The significant contribution of this volume is that it addresses all aspects of the mediated mind. Memory--both autobiographical and event-semantic--theory of mind, mental representation, temporality, narrative, and metalinguistic awareness comprise the chapter topics. The breadth of topics represented is a tribute to the impact Nelson's vision has on many developmental "domains." The contributors acknowledge and honor her work. Her theory and research paved the way for the advances in understanding a mediated mind that are evident and that will continue to shape notions of how the human mind develops and evolves within a social, interactive world.

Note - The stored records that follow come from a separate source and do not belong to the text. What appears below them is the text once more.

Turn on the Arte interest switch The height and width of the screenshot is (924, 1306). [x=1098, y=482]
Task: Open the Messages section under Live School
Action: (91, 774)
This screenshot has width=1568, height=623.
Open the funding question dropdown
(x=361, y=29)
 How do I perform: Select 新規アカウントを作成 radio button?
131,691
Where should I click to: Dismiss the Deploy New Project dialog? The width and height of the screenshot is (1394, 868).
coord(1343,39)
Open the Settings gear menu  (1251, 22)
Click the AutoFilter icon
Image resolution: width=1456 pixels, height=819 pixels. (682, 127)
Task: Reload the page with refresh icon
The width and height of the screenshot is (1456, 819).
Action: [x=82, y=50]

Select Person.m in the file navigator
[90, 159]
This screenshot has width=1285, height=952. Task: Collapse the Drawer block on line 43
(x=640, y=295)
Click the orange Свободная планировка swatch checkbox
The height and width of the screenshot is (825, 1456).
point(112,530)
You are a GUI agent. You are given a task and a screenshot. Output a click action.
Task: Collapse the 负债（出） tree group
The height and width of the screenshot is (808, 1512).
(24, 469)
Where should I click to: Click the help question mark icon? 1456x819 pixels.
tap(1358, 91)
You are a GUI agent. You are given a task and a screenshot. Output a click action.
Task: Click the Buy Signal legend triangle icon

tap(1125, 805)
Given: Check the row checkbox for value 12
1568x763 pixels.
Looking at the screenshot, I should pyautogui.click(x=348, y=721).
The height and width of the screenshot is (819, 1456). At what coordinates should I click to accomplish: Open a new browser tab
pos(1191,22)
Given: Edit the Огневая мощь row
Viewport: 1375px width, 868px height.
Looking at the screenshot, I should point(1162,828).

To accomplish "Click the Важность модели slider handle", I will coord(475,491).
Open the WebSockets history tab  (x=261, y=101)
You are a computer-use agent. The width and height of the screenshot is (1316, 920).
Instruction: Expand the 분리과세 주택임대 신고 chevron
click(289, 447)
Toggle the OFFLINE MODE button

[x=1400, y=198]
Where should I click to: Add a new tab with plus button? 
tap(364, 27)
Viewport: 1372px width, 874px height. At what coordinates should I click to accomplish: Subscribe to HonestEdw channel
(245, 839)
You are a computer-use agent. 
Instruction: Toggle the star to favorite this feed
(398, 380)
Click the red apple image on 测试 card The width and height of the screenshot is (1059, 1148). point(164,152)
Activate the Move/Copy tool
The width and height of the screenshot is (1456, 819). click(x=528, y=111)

Contents: Preface. J.A. Hudson, J. Lucariello, R. Fivush, P.J. Bauer, Katherine Nelson's Vision of the Mediated Mind. J.M. Mandler, Two Kinds of Knowledge Acquisition. J. Lucariello, New Insights Into the Functions, Development, and Origins of Theory of Mind: The Functional Multilinear Socialization (FMS) Model. J.W. Astington, J. Peskin, Meaning and Use: Children's Acquisition of the Mental Lexicon. R. Fivush, Voice and Silence: A Feminist Model of Autobiographical Memory. P.J. Bauer, M.M. Burch, Developments in Early Memory: Multiple Mediators of Foundational Processes. J.A. Hudson, The Development of Future Thinking: Constructing Future Events in Mother-Child Conversation. S. Engel, A. Li, Narratives, Gossip, and Shared Experience: How and What Young Children Know About the Lives of Others. K.E. Nelson, P.L. Craven, Y. Xuan, M.E. Arkenberg, Acquiring Art, Spoken Language, Sign Language, Text, and Other Symbolic Systems: Developmental and Evolutionary Observations From a Dynamic Tricky Mix Theoretical Perspective. B.D. Homer, Literacy and the Mediated Mind. J. Bruner, Katherine Nelson: Contextual Functionalist. M. Donald, The Virtues of Rigorous Interdisciplinarity.